Cette idée nouvelle, selon laquelle les écrivains, les universitaires et les artistes qui luttent contre l’orthodoxie et l’intolérance sont à blâmer, parce qu’ils troublent inutilement les gens, se répand à toute vitesse même dans des pays comme l’Inde qui pouvait pourtant s’enorgueillir autrefois de la liberté qui y régnait.

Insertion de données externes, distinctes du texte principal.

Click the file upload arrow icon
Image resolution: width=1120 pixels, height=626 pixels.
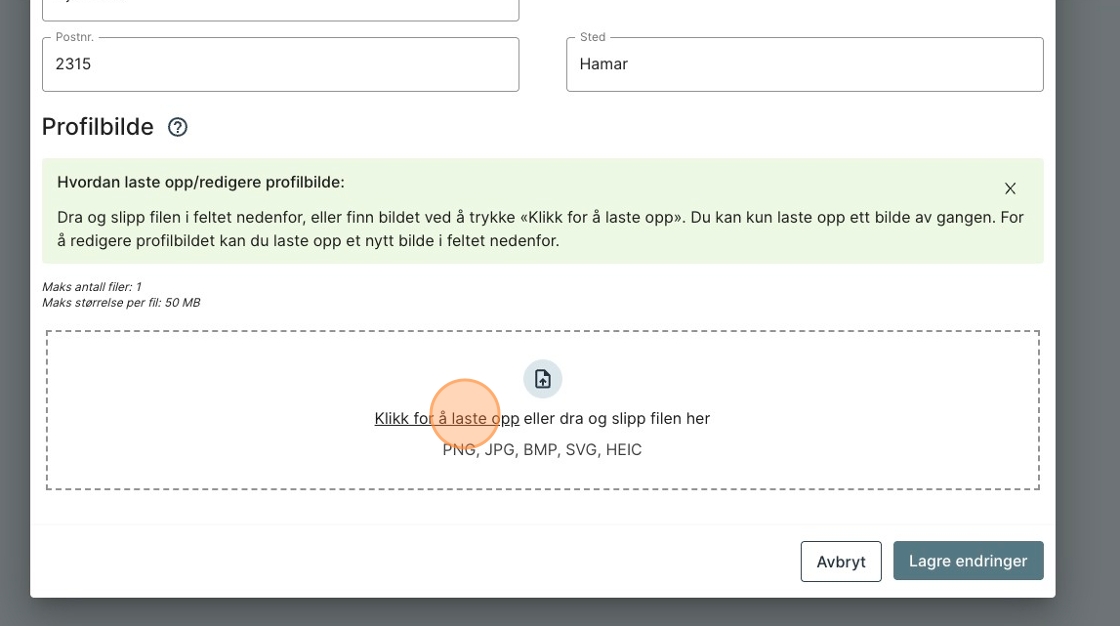542,379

Au cours de ces dernières années, le grand maître de la peinture indienne, Maqbool Fida Husain, a été contraint de s’exiler à Dubaï, puis à Londres, où il est mort. On lui reprochait d’avoir représenté nue la déesse hindoue Saraswati (alors qu’un examen même superficiel des sculptures hindoues anciennes montre que si elle est souvent adorée couverte de bijoux et de parures, elle n’en est pas moins souvent dévêtue).
Le célèbre roman de Rohinton Mistry, Un si long voyage (Livre de poche, 2003), a été retiré du programme de l’université de Bombay parce que des extrémistes locaux réprouvaient son contenu. Ashis Nandy, un universitaire, a été attaqué pour avoir exprimé des opinions peu orthodoxes sur la corruption des classes inférieures. Et dans chacun de ces cas, l’opinion officielle, qui semblait recueillir l’accord de nombreux commentateurs et d’une part importante de l’opinion publique, était qu’au fond ces artistes et ces universitaires étaient responsables des ennuis qu’ils s’étaient attirés. Ceux qui autrefois, à d’autres époques, auraient été célébrés pour leur originalité et leur indépendance d’esprit, s’entendent de plus en plus dire « Assieds-toi, tu vas faire chavirer la barque ».
C’est une triste époque pour ceux qui croient au droit qu’ont les artistes, les intellectuels et les citoyens ordinaires et opprimés de repousser les limites de la liberté, de prendre des risques, et ainsi, parfois, de changer la manière dont nous voyons le monde.
Il n’y a rien d’autre à faire que de continuer à affirmer l’importance de cette forme de courage et de tenter de s’assurer que les victimes de la répression, Ai Weiwei, les membres des Pussy Riot, Hamza Kashgari, sont considérés pour ce qu’ils sont : des hommes et des femmes en première ligne du combat pour la liberté. Comment y parvenir ? Signez les pétitions contre la manière dont on les traite, prenez part aux mouvements de protestation. Prenez la parole. Chaque initiative aussi petite soit-elle a son importance. »
(Traduit de l’anglais par Gérard Meudal.)